I gotta say my expectations for this book were not very high, because I'd read the first page or so at the library one time and I thought it would be like a text book, laying down nothing but history and facts. But man, was I wrong! I truly could not put it down, and "Of Beren and Luthien" might be one of the best stories I've ever read from any novel.

I am in awe at Tolkien's work moreso now than after reading LOTR and the Hobbit, and this book has really filled in some of the historical details in the other books that I never understood.

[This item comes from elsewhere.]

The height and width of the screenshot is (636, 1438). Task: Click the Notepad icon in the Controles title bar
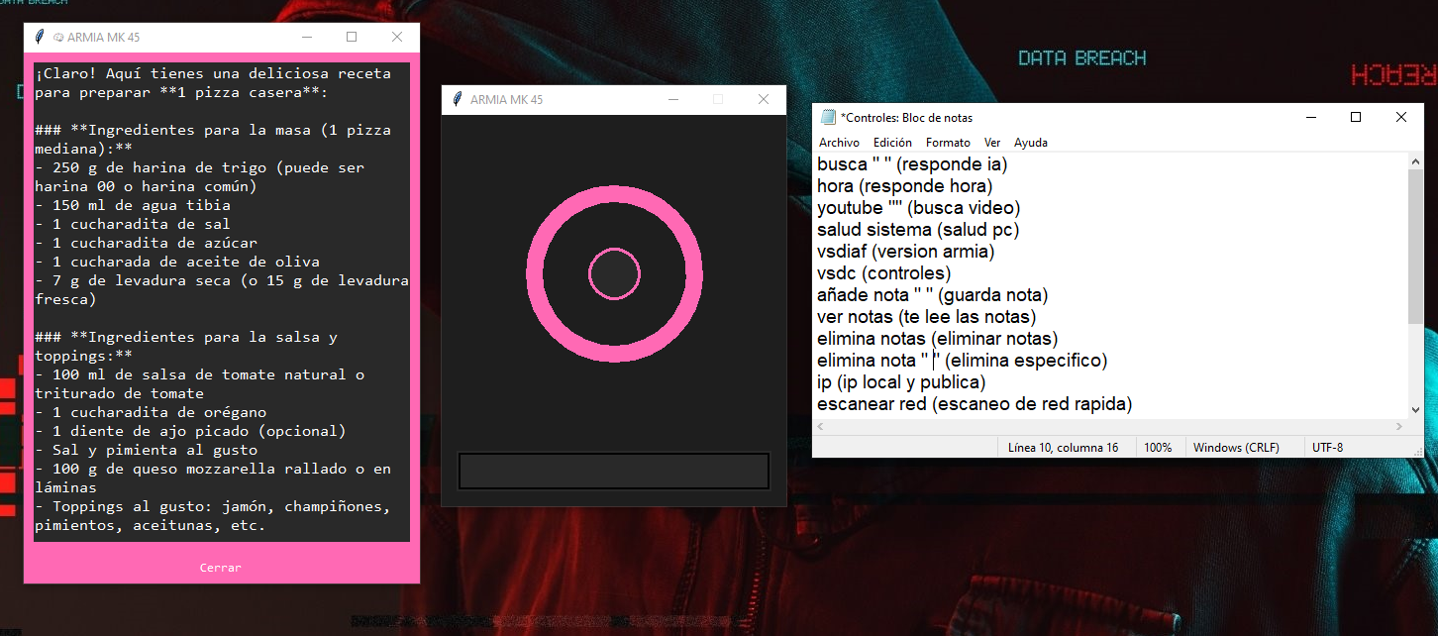(x=828, y=117)
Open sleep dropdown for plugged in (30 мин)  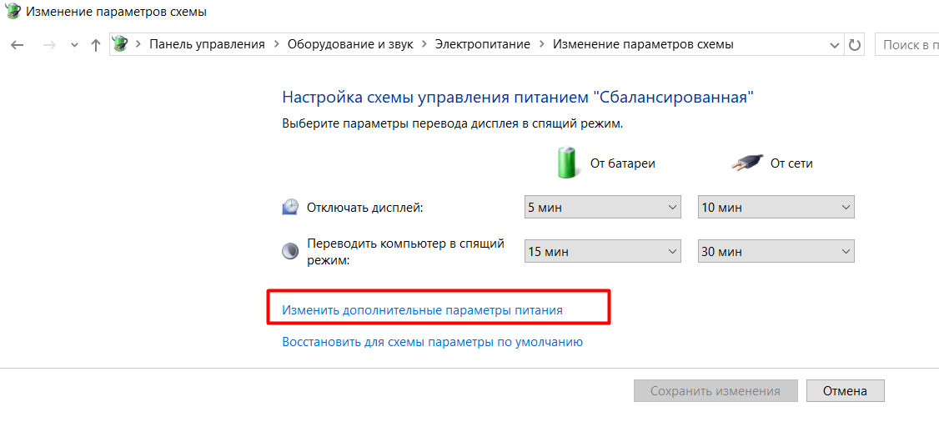[x=776, y=251]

As Tolkien so liked to write, I was enthralled by this book at even its worst moments (and 'worst' is a relative term) .

Thread cleaned up of political commentry, which was moved here.

-- Gorthaur


----------



## Barliman Butterbur (Jun 9, 2004)

Orcrist said:


> I gotta say my expectations for this book were not very high, because I'd read the first page or so at the library one time and I thought it would be like a text book, laying down nothing but history and facts. But man, was I wrong! I truly could not put it down, and "Of Beren and Luthien" might be one of the best stories I've ever read from any novel.
> 
> I am in awe at Tolkien's work moreso now than after reading LOTR and the Hobbit, and this book has really filled in some of the historical details in the other books that I never understood.
> 
> As Tolkien so liked to write, I was enthralled by this book at even its worst moments (and 'worst' is a relative term) .

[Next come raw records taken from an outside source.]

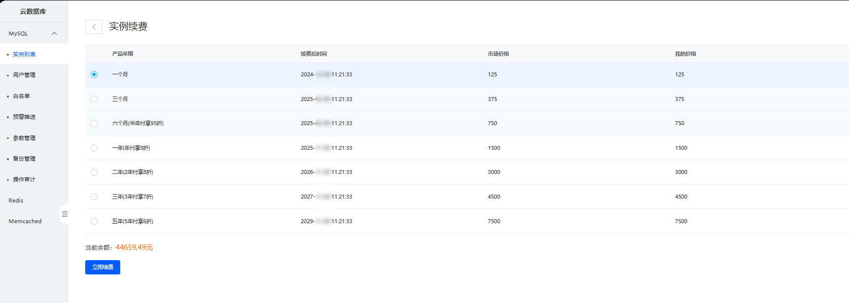Pick the 二年 (8折) radio button
The image size is (849, 303).
[x=94, y=172]
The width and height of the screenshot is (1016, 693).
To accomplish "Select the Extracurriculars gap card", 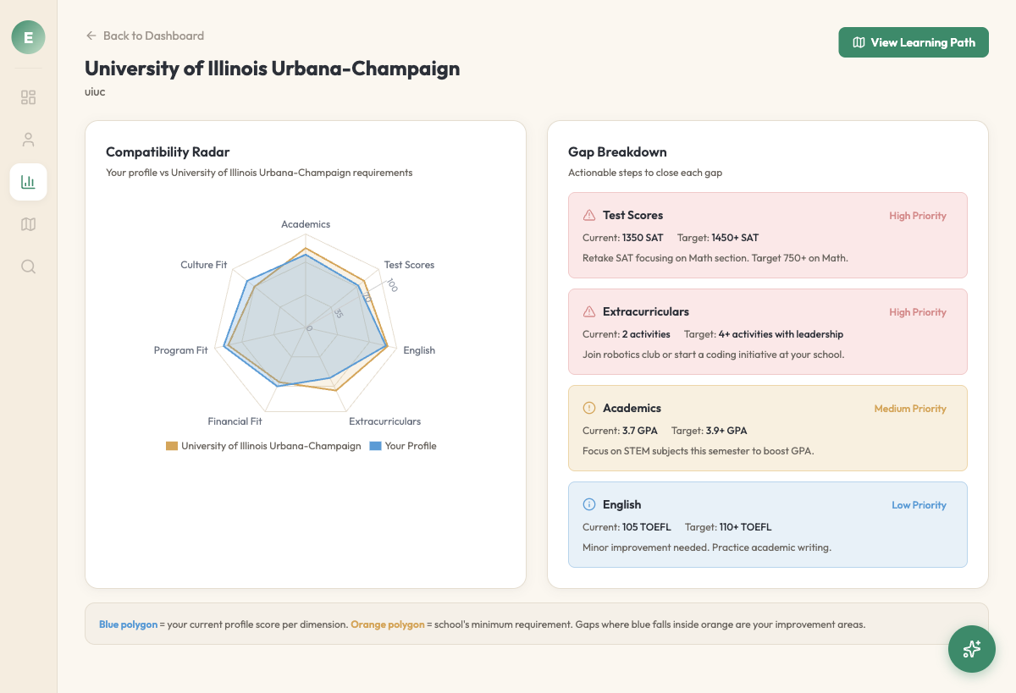I will (767, 332).
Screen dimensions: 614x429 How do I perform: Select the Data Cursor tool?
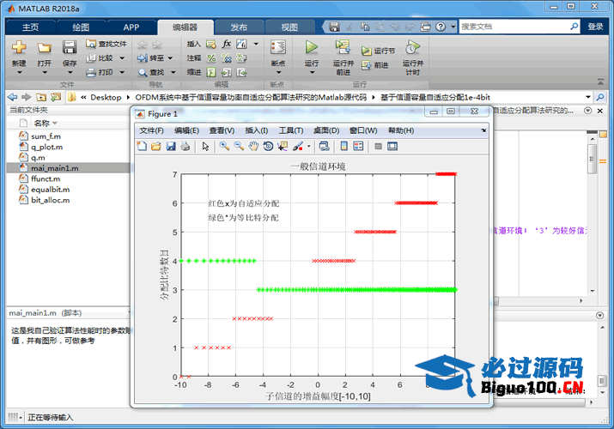(x=283, y=147)
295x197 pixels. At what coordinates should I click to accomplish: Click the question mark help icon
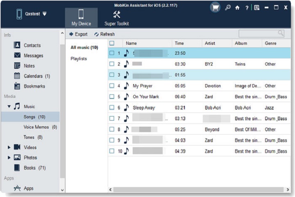tap(246, 7)
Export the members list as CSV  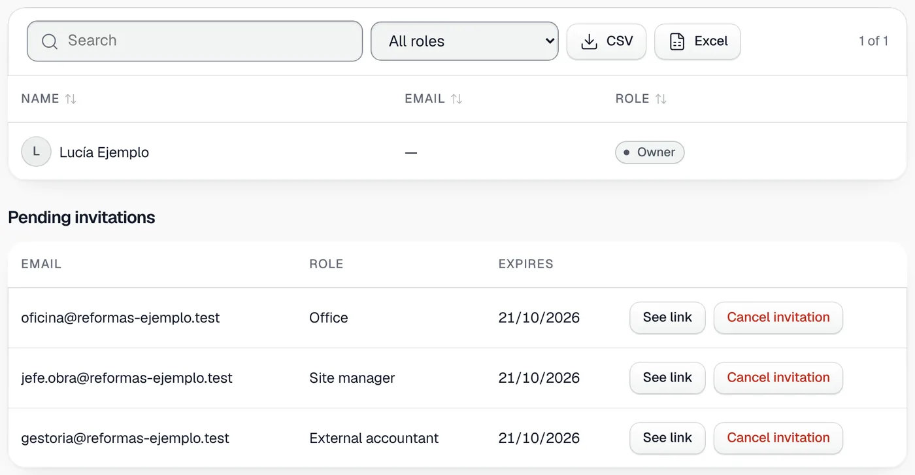pyautogui.click(x=607, y=41)
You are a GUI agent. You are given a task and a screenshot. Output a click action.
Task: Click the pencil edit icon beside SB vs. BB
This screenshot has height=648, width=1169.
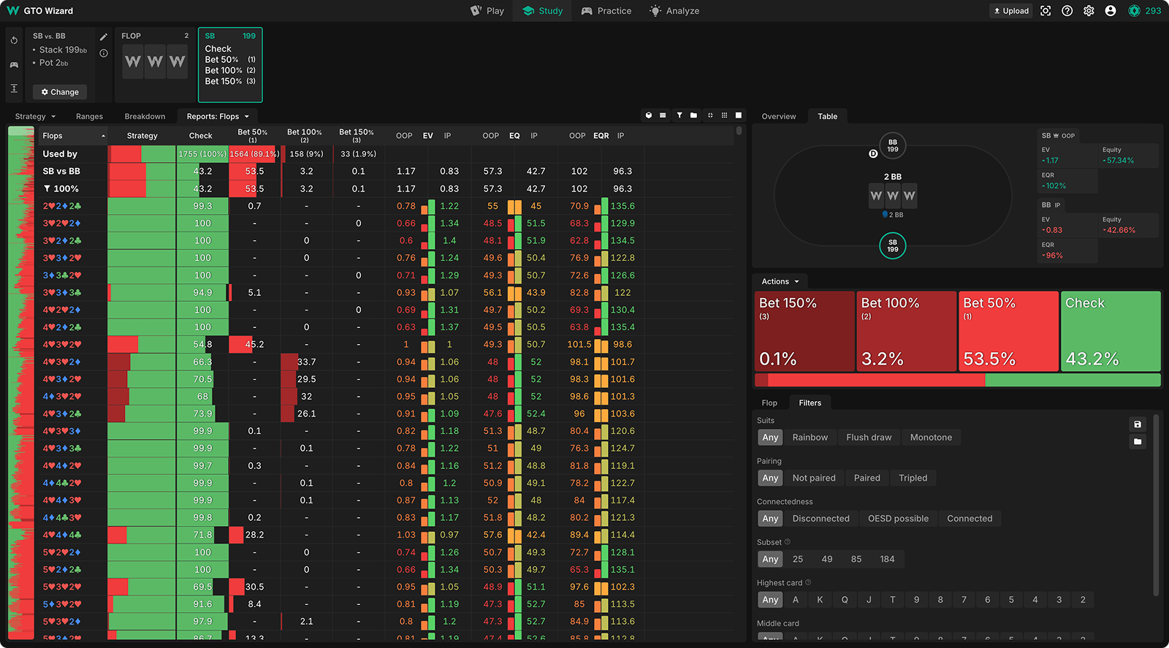(x=104, y=37)
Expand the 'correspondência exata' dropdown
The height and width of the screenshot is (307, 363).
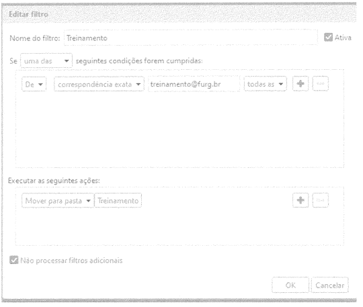coord(99,84)
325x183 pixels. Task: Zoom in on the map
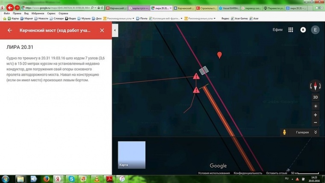(316, 115)
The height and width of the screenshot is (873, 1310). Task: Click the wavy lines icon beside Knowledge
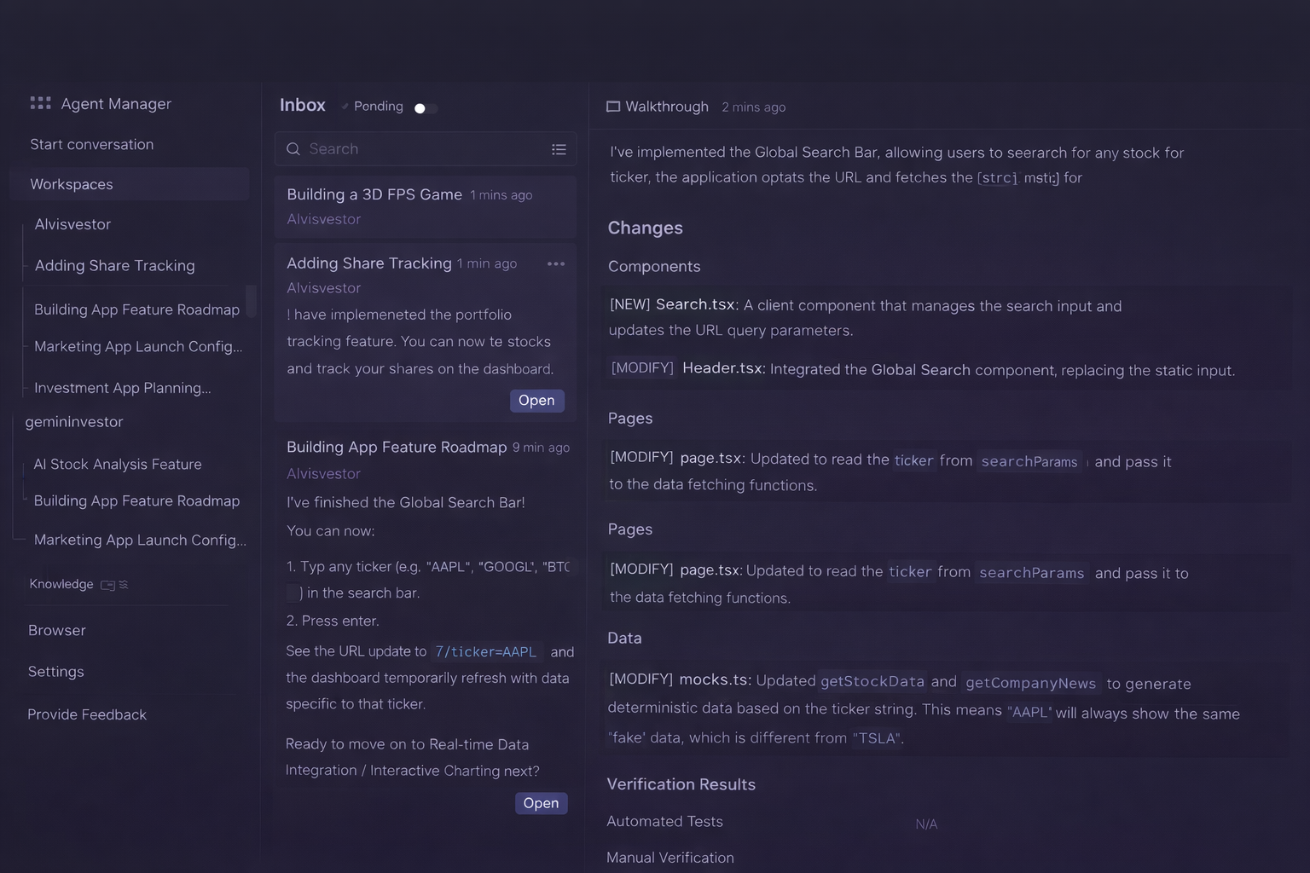tap(124, 585)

I'm glad you enjoyed the book so much! 

Barley


----------



## Gil-Galad (Jun 9, 2004)

Well I have noticed that all people who have read The Silmarillion like it even more than LOTR.And I understand them,The Silmarillion is my favourite book,I cannot explain in a few words why,but maybe because Tolkien's world there is so real.

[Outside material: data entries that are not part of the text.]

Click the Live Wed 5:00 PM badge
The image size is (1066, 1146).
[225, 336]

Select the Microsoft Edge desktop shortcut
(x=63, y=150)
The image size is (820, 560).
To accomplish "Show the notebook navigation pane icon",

It is normal that you like it so much


----------



## Confusticated (Jun 10, 2004)

Reading a republican point of view is suddenly not troubling when it is at the bottum of a post that shows Orcist has seen the beauty of _The Silmarillion_. So much so, that he/she felt a need to tell us all. This is my favorite kind of thread at this forum! To see any new reader show enthusiasm or passion for the stuff, is as good as it comes.

I am curious, Orcist. Which part would you say was (relatively) the worst?

Indeed Gil-Galad, it is better than _The Lord of the Rings_.


----------



## Aulë (Jun 10, 2004)

On to the topic at hand...
Yeah, I too liked the Silmarillion more than Lord of the Rings- probably for the sole reason that it covers more material, since it covers such a long timeframe. Once you've read LotR two or three times, you've pretty much covered and understood 95% of the material. But the Silmarillion is stacked full of all sorts of goodies, and with all the supporting text that can be read with it, there's enough reading to keep you busy for years.


----------



## cardanas (Jun 10, 2004)

i just bought the silmarrilion
im really looking forward to it
is it really his finest work?


----------



## Eternity (Jun 10, 2004)

cardanas said:


> i just bought the silmarrilion
> im really looking forward to it
> is it really his finest work?



Well, I think it is.  If you are interested in elves, you´ll like it. It´s sad and great story. Hope you enjoy it.


----------



## Barliman Butterbur (Jun 10, 2004)

To Cardanas: Take a lot of time and patience with The Silmarillion, it's worth it! 


Barley


----------



## Gil-Galad (Jun 11, 2004)

Caradnas,take your tiem with The Sil and don't be despaired after the first 40 pages.They are difficult to be read but then the book becomes really great


----------